Below are the balanced pros and cons of using RFE:

✅ Pros ⚠️ Cons
Evaluates features in the context of the model, capturing interactions that filter methods miss. Requires multiple model training cycles, which can be time-consuming on large datasets.
Often improves model accuracy by selecting only the most relevant features. Results may vary depending on the base model’s sensitivity to data and randomness.
Compatible with many estimators such as LogisticRegression and RandomForestClassifier. Not well-suited for high-dimensional data unless computational resources are sufficient.

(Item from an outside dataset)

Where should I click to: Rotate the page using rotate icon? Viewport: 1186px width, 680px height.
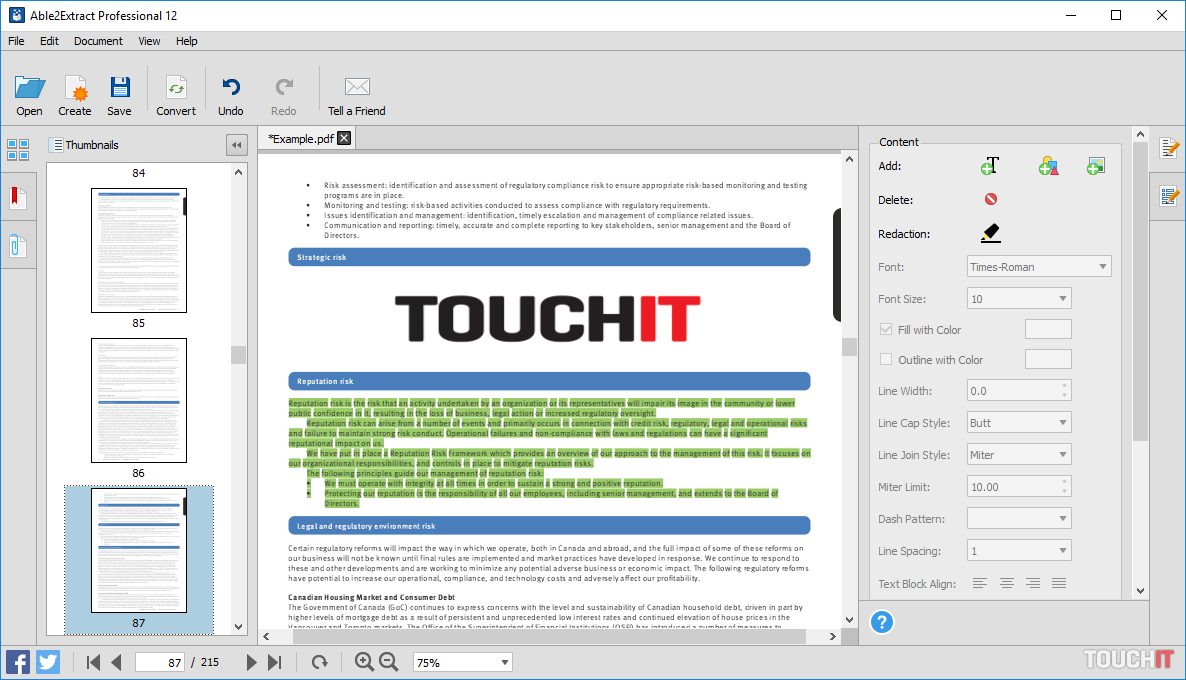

c. Embedded Methods – SelectFromModel

Sklearn can also support feature selection through training the model with the entire feature set. It provides the SelectFromModel methods that examine the trained model weights to determine the most relevant features. For linear models, .coef_  attribute quantifies a feature’s relevance. In the case of tree-based models, the .feature_importances_ attribute quantifies the relevance of each feature. Features are selected whenever these values are above a certain threshold. Setting this threshold is either done manually or the scikit-learn chooses a default. This default is usually the mean or median of important scores.
SelectFromModel then only keeps the features whose relevance exceeds the threshold, allowing dimensionality reduction while preserving predictive power. It works seamlessly with many estimators. Linear estimators include Lasso, Ridge, and LogisticRegression, where  .coef_ signifies feature relevance. Tree-based estimators include RandomForestClassifier, GradientBoostingRegressor, where .feature_importances_ signifies feature relevance.

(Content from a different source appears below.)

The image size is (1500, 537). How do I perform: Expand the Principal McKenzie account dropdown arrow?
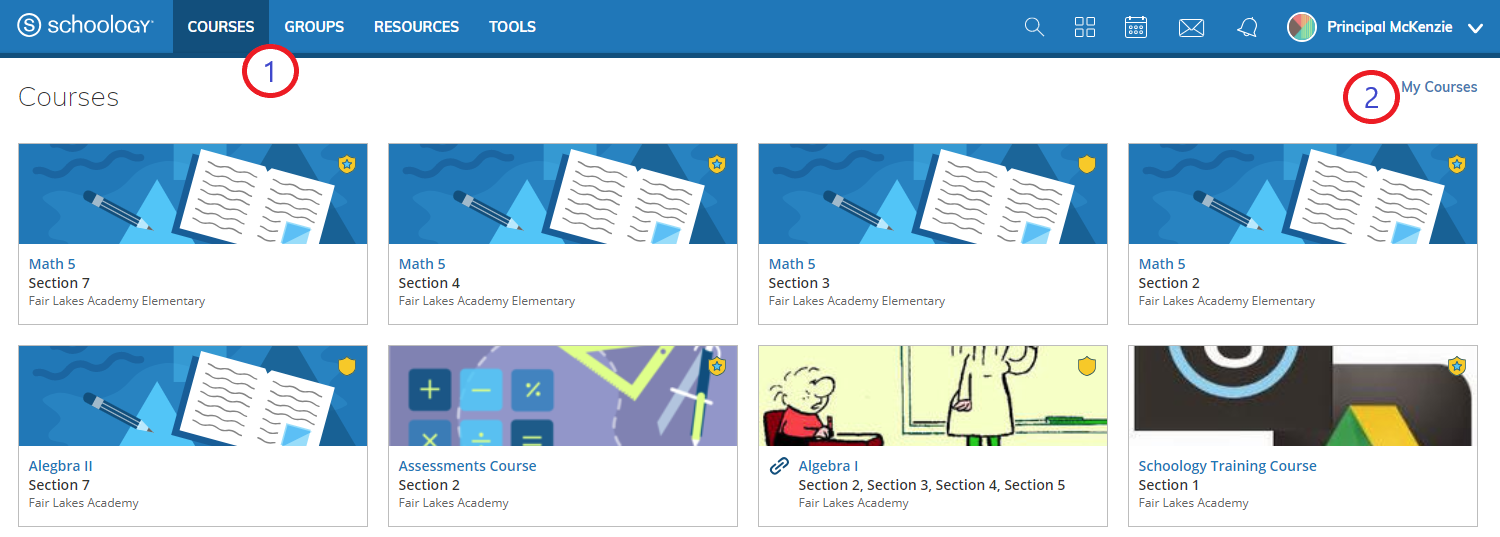[x=1475, y=28]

After selecting the most relevant features, you should retrain your final model on the reduced dataset. This ensures that it learns from the optimized input space.

Below is an example of using SelectFromModel with RandomForestClassifier:

from sklearn.ensemble import RandomForestClassifier
from sklearn.feature_selection import SelectFromModel
from sklearn.datasets import load_iris
import pandas as pd

# Load dataset
X, y = load_iris(return_X_y=True)
feature_names = load_iris().feature_names
X_df = pd.DataFrame(X, columns=feature_names)

# Fit a RandomForest model
model = RandomForestClassifier(n_estimators=100, random_state=42)
model.fit(X, y)

# Use SelectFromModel to reduce features
selector = SelectFromModel(estimator=model, threshold='mean', prefit=True)
X_reduced = selector.transform(X_df)

# Show selected features
selected_features = X_df.columns[selector.get_support()]
print("Selected features based on feature_importances_ ≥ mean:")
print(selected_features.tolist())

4. Code Walkthrough: Comparing Sklearn Feature Selection Methods (300–350 words)

Each set of Sklearn feature selection methods has various pros and cons associated with it. They are also applicable to different use cases and scenarios. Here we compare several side by side to derive further insights into their strengths and weaknesses, and applicability.

Iris Dataset

To compare Skleran feature selection methods, we will use the Iris Dataset that only has 150 samples. It does not have missing values, and it is ideal for our purposes without any data cleaning. The Iris dataset comprises interpretable features that are four well-known botanical measurements that are easy to visualize and understand. Since it is not a binary-only dataset but supports multiclass classification then it is highly useful for evaluating Sklearn methods. Each has 50 samples, making it a balanced and well-structured problem suitable for evaluating ML methods. The scikit-learn framework includes this dataset, making it ideal for learning, testing, and benchmarking ML techniques like Sklearn feature selection.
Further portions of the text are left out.